- EXERCISE DESCRIPTION -
Please turn each line of the records below into a row of a Markdown table with two columns, Row and Line. Row holds the row number and Line holds the text, with blank lines skipped.

— Start EXTRACTED ENTRIES —

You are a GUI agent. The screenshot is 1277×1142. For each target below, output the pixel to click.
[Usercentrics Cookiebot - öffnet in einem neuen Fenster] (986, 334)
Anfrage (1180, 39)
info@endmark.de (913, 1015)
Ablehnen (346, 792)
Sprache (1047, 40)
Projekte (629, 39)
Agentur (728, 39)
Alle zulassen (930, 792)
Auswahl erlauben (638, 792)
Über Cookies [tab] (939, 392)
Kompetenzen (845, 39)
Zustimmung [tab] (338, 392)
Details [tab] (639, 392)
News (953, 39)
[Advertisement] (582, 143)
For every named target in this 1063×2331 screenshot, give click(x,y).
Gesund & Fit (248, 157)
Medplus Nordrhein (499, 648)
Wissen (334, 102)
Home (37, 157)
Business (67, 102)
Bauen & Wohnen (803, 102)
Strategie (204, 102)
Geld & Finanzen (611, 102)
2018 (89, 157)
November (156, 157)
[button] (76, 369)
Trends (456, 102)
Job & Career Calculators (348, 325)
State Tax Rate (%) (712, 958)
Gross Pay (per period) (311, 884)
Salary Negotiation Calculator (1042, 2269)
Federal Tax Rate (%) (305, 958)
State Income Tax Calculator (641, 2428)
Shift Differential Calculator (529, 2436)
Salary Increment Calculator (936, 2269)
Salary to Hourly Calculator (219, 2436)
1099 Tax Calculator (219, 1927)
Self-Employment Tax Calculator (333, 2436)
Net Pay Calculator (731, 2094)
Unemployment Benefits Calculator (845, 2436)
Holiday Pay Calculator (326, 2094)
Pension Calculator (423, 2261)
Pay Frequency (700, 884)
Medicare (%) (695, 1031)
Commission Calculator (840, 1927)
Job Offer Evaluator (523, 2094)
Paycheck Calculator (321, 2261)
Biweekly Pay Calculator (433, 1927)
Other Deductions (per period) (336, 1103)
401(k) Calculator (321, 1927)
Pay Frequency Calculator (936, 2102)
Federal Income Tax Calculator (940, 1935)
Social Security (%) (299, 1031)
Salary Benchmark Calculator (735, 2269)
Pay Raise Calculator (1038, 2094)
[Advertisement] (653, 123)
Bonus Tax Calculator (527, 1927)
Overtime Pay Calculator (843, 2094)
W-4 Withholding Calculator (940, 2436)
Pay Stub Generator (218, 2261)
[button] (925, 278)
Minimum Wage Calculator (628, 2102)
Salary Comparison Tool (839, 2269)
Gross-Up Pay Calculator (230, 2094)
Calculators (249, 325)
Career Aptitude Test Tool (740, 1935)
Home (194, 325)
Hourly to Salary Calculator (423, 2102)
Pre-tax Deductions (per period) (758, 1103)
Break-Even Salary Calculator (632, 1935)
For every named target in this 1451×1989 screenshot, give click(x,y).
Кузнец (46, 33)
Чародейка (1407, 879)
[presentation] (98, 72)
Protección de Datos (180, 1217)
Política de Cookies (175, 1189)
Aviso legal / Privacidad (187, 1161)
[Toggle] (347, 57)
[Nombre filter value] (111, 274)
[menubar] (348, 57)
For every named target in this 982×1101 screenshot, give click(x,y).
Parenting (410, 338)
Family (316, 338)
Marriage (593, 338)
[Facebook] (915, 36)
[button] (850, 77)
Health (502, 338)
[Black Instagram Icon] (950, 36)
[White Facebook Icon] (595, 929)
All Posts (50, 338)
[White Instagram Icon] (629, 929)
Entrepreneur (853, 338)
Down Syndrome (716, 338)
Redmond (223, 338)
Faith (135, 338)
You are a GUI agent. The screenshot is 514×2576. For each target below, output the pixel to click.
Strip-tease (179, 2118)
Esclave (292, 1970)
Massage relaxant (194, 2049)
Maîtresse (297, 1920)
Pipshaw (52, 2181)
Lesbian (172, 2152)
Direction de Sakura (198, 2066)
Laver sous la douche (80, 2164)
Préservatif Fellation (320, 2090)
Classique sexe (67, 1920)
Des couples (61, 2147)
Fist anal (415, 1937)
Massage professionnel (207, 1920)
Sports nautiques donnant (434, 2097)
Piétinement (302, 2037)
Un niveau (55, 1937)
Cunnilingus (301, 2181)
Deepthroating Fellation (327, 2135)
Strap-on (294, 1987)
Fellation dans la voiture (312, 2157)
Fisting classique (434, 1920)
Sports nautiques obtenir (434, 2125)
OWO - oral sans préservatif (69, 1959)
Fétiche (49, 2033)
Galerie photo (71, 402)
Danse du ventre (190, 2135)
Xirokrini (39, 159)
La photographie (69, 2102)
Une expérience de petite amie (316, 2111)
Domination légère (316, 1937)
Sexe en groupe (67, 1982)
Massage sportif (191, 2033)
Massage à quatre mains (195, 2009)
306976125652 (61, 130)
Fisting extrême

— End EXTRACTED ENTRIES —

- THE SOLUTION -
| Row | Line |
|---|---|
| 1 | You are a GUI agent. The screenshot is 1277×1142. For each target below, output the pixel to click. |
| 2 | [Usercentrics Cookiebot - öffnet in einem neuen Fenster] (986, 334) |
| 3 | Anfrage (1180, 39) |
| 4 | info@endmark.de (913, 1015) |
| 5 | Ablehnen (346, 792) |
| 6 | Sprache (1047, 40) |
| 7 | Projekte (629, 39) |
| 8 | Agentur (728, 39) |
| 9 | Alle zulassen (930, 792) |
| 10 | Auswahl erlauben (638, 792) |
| 11 | Über Cookies [tab] (939, 392) |
| 12 | Kompetenzen (845, 39) |
| 13 | Zustimmung [tab] (338, 392) |
| 14 | Details [tab] (639, 392) |
| 15 | News (953, 39) |
| 16 | [Advertisement] (582, 143) |
| 17 | For every named target in this 1063×2331 screenshot, give click(x,y). |
| 18 | Gesund & Fit (248, 157) |
| 19 | Medplus Nordrhein (499, 648) |
| 20 | Wissen (334, 102) |
| 21 | Home (37, 157) |
| 22 | Business (67, 102) |
| 23 | Bauen & Wohnen (803, 102) |
| 24 | Strategie (204, 102) |
| 25 | Geld & Finanzen (611, 102) |
| 26 | 2018 (89, 157) |
| 27 | November (156, 157) |
| 28 | [button] (76, 369) |
| 29 | Trends (456, 102) |
| 30 | Job & Career Calculators (348, 325) |
| 31 | State Tax Rate (%) (712, 958) |
| 32 | Gross Pay (per period) (311, 884) |
| 33 | Salary Negotiation Calculator (1042, 2269) |
| 34 | Federal Tax Rate (%) (305, 958) |
| 35 | State Income Tax Calculator (641, 2428) |
| 36 | Shift Differential Calculator (529, 2436) |
| 37 | Salary Increment Calculator (936, 2269) |
| 38 | Salary to Hourly Calculator (219, 2436) |
| 39 | 1099 Tax Calculator (219, 1927) |
| 40 | Self-Employment Tax Calculator (333, 2436) |
| 41 | Net Pay Calculator (731, 2094) |
| 42 | Unemployment Benefits Calculator (845, 2436) |
| 43 | Holiday Pay Calculator (326, 2094) |
| 44 | Pension Calculator (423, 2261) |
| 45 | Pay Frequency (700, 884) |
| 46 | Medicare (%) (695, 1031) |
| 47 | Commission Calculator (840, 1927) |
| 48 | Job Offer Evaluator (523, 2094) |
| 49 | Paycheck Calculator (321, 2261) |
| 50 | Biweekly Pay Calculator (433, 1927) |
| 51 | Other Deductions (per period) (336, 1103) |
| 52 | 401(k) Calculator (321, 1927) |
| 53 | Pay Frequency Calculator (936, 2102) |
| 54 | Federal Income Tax Calculator (940, 1935) |
| 55 | Social Security (%) (299, 1031) |
| 56 | Salary Benchmark Calculator (735, 2269) |
| 57 | Pay Raise Calculator (1038, 2094) |
| 58 | [Advertisement] (653, 123) |
| 59 | Bonus Tax Calculator (527, 1927) |
| 60 | Overtime Pay Calculator (843, 2094) |
| 61 | W-4 Withholding Calculator (940, 2436) |
| 62 | Pay Stub Generator (218, 2261) |
| 63 | [button] (925, 278) |
| 64 | Minimum Wage Calculator (628, 2102) |
| 65 | Salary Comparison Tool (839, 2269) |
| 66 | Gross-Up Pay Calculator (230, 2094) |
| 67 | Calculators (249, 325) |
| 68 | Career Aptitude Test Tool (740, 1935) |
| 69 | Home (194, 325) |
| 70 | Hourly to Salary Calculator (423, 2102) |
| 71 | Pre-tax Deductions (per period) (758, 1103) |
| 72 | Break-Even Salary Calculator (632, 1935) |
| 73 | For every named target in this 1451×1989 screenshot, give click(x,y). |
| 74 | Кузнец (46, 33) |
| 75 | Чародейка (1407, 879) |
| 76 | [presentation] (98, 72) |
| 77 | Protección de Datos (180, 1217) |
| 78 | Política de Cookies (175, 1189) |
| 79 | Aviso legal / Privacidad (187, 1161) |
| 80 | [Toggle] (347, 57) |
| 81 | [Nombre filter value] (111, 274) |
| 82 | [menubar] (348, 57) |
| 83 | For every named target in this 982×1101 screenshot, give click(x,y). |
| 84 | Parenting (410, 338) |
| 85 | Family (316, 338) |
| 86 | Marriage (593, 338) |
| 87 | [Facebook] (915, 36) |
| 88 | [button] (850, 77) |
| 89 | Health (502, 338) |
| 90 | [Black Instagram Icon] (950, 36) |
| 91 | [White Facebook Icon] (595, 929) |
| 92 | All Posts (50, 338) |
| 93 | [White Instagram Icon] (629, 929) |
| 94 | Entrepreneur (853, 338) |
| 95 | Down Syndrome (716, 338) |
| 96 | Redmond (223, 338) |
| 97 | Faith (135, 338) |
| 98 | You are a GUI agent. The screenshot is 514×2576. For each target below, output the pixel to click. |
| 99 | Strip-tease (179, 2118) |
| 100 | Esclave (292, 1970) |
| 101 | Massage relaxant (194, 2049) |
| 102 | Maîtresse (297, 1920) |
| 103 | Pipshaw (52, 2181) |
| 104 | Lesbian (172, 2152) |
| 105 | Direction de Sakura (198, 2066) |
| 106 | Laver sous la douche (80, 2164) |
| 107 | Préservatif Fellation (320, 2090) |
| 108 | Classique sexe (67, 1920) |
| 109 | Des couples (61, 2147) |
| 110 | Fist anal (415, 1937) |
| 111 | Massage professionnel (207, 1920) |
| 112 | Sports nautiques donnant (434, 2097) |
| 113 | Piétinement (302, 2037) |
| 114 | Un niveau (55, 1937) |
| 115 | Cunnilingus (301, 2181) |
| 116 | Deepthroating Fellation (327, 2135) |
| 117 | Strap-on (294, 1987) |
| 118 | Fellation dans la voiture (312, 2157) |
| 119 | Fisting classique (434, 1920) |
| 120 | Sports nautiques obtenir (434, 2125) |
| 121 | OWO - oral sans préservatif (69, 1959) |
| 122 | Fétiche (49, 2033) |
| 123 | Galerie photo (71, 402) |
| 124 | Danse du ventre (190, 2135) |
| 125 | Xirokrini (39, 159) |
| 126 | La photographie (69, 2102) |
| 127 | Une expérience de petite amie (316, 2111) |
| 128 | Domination légère (316, 1937) |
| 129 | Sexe en groupe (67, 1982) |
| 130 | Massage sportif (191, 2033) |
| 131 | Massage à quatre mains (195, 2009) |
| 132 | 306976125652 (61, 130) |
| 133 | Fisting extrême |